**Your goal**
Answer these from the text about Evonne Agnello below:
(a) Whose suicides came before the depression she recovered from?
(b) What was she later diagnosed with?
(c) What is the title of her book?

**Supplied text**
Evonne Agnello illustrates the healing possible by speaking openly about mental illness. She describes her recovery from depression following the suicides of her father and brother. Her colorful slides have clear, simple, messages. There's even some levity and song.
Evonne was first treated for depression in college and later diagnosed bipolar II. She describes how she forged a positive recovery and reads passages from her book, "Shaking Shame from Mental Illness." The stories offer help and comfort to those dealing with trauma or depression. She will explore mental illness from both sides - within the mind of the sufferer and of those watching the suffering - and sends hope for all. She shows that mental illness is highly treatable and manageable and need not poison your life. Her insights may reveal clues to your own experiences, and as one reader found, "...was cathartic on many levels." Her intention is to broaden understanding of mental illness.

**Data supplied**
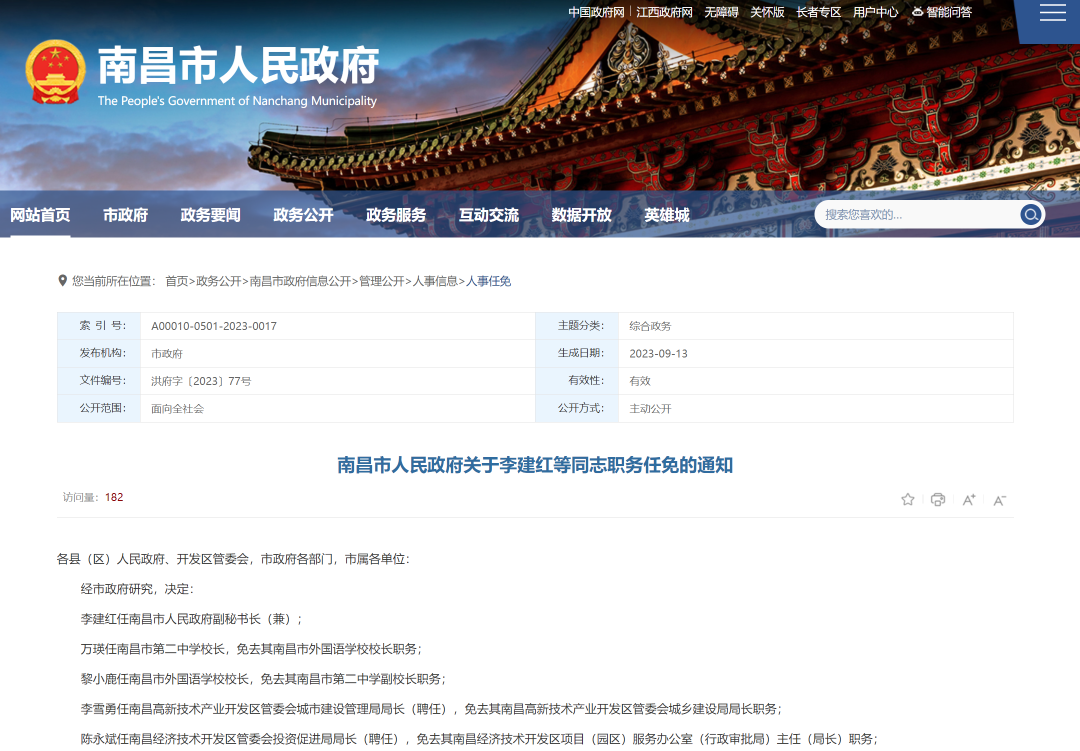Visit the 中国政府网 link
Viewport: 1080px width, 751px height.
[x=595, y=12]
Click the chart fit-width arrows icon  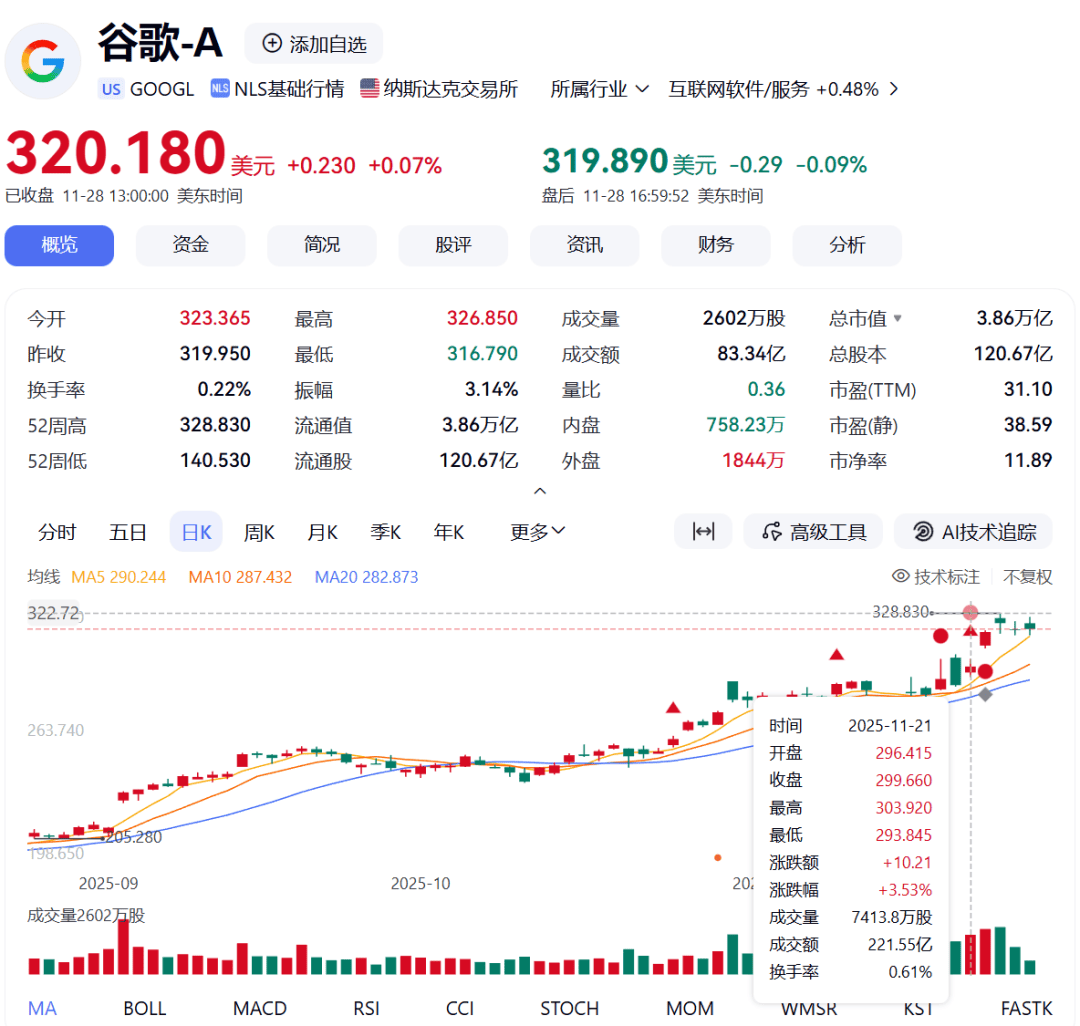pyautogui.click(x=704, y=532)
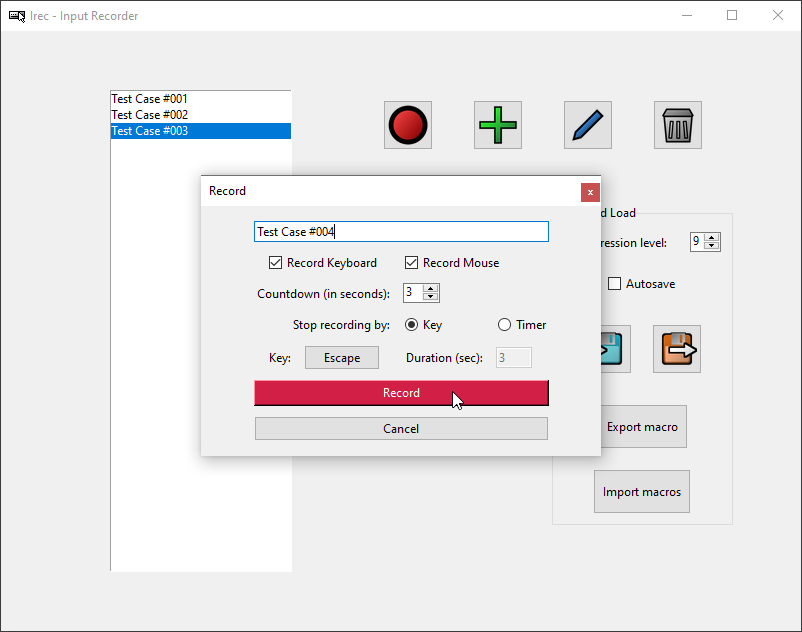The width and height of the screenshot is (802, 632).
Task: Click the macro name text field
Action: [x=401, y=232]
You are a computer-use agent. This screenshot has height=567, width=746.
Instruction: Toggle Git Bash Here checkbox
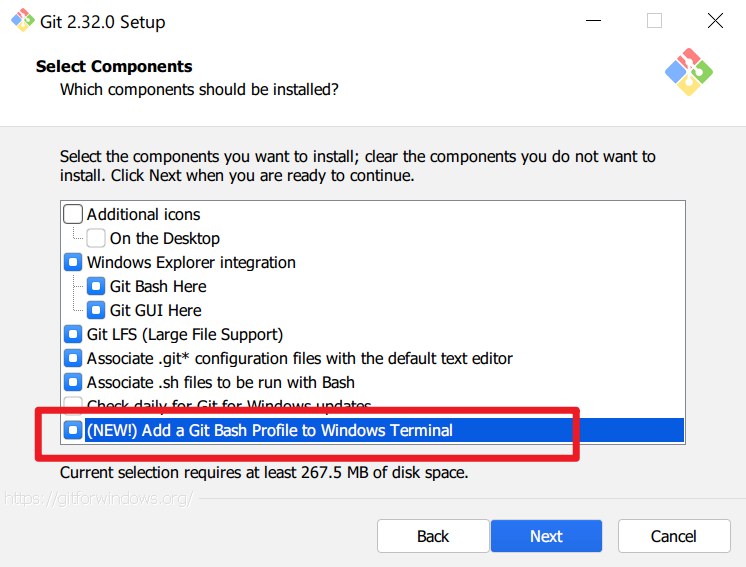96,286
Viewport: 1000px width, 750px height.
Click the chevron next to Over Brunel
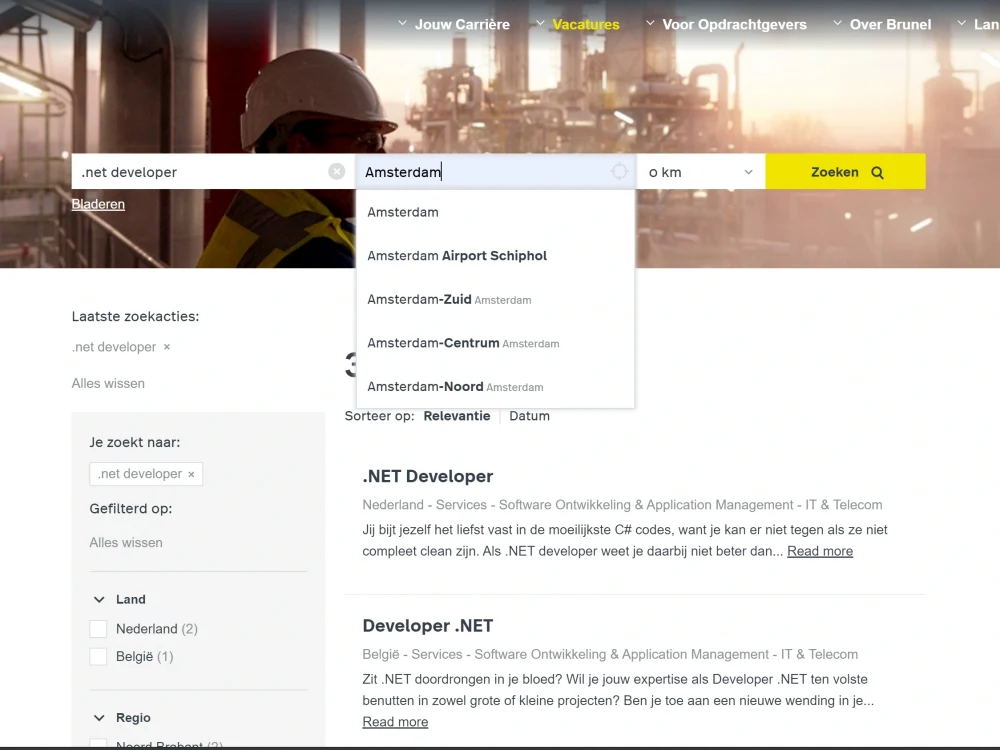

--

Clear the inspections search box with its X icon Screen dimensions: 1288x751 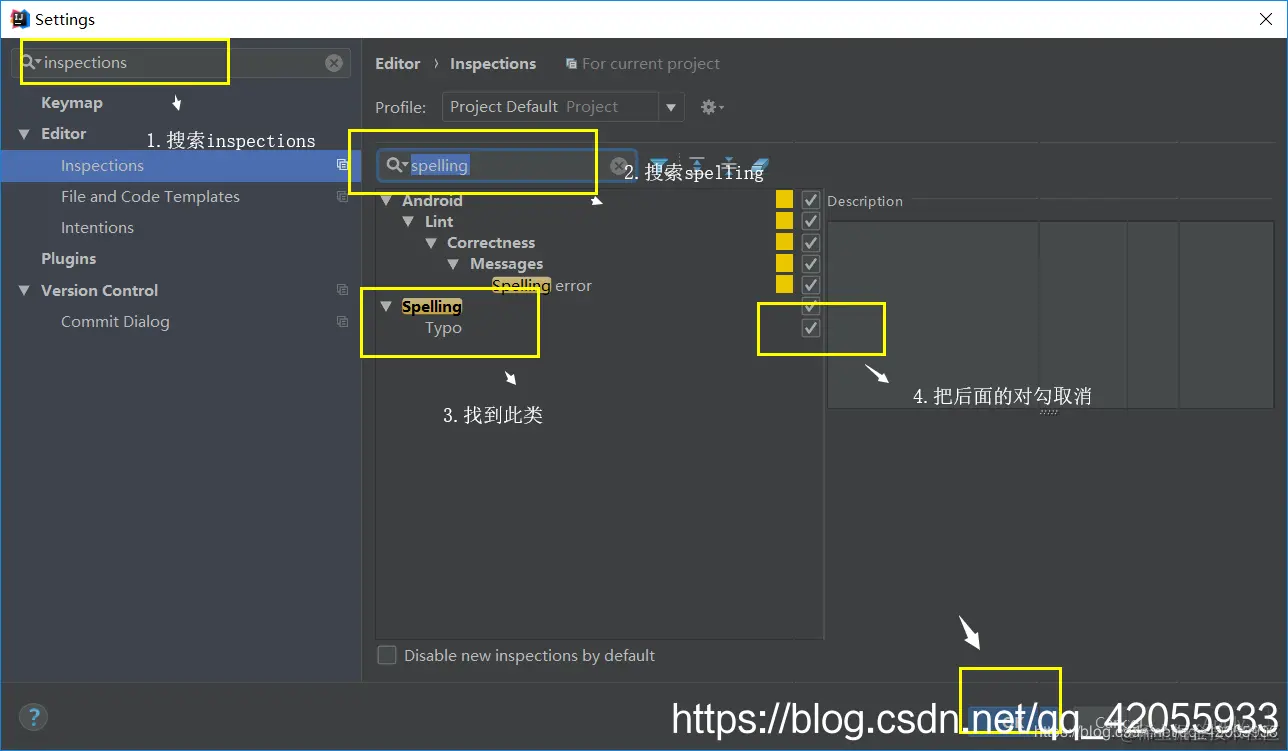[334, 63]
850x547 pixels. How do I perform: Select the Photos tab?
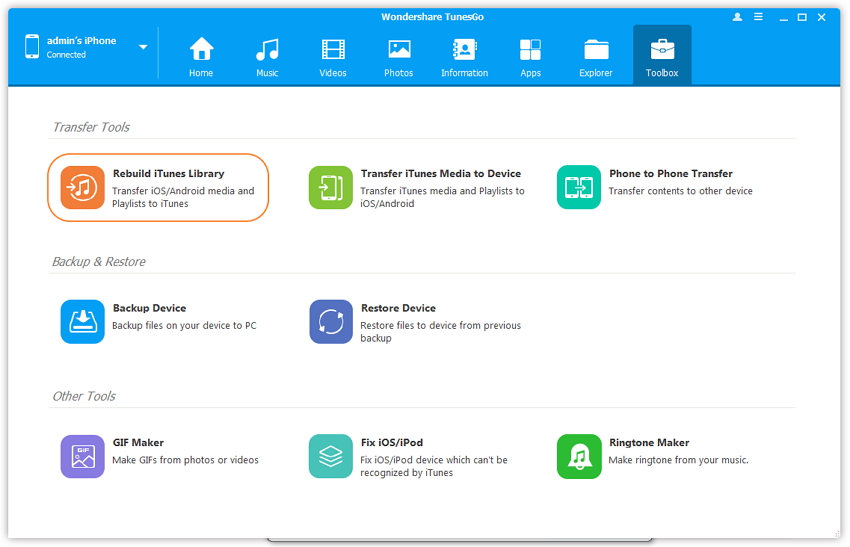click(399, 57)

**Your solution**
(a) Her father and brother
(b) Bipolar II
(c) "Shaking Shame from Mental Illness"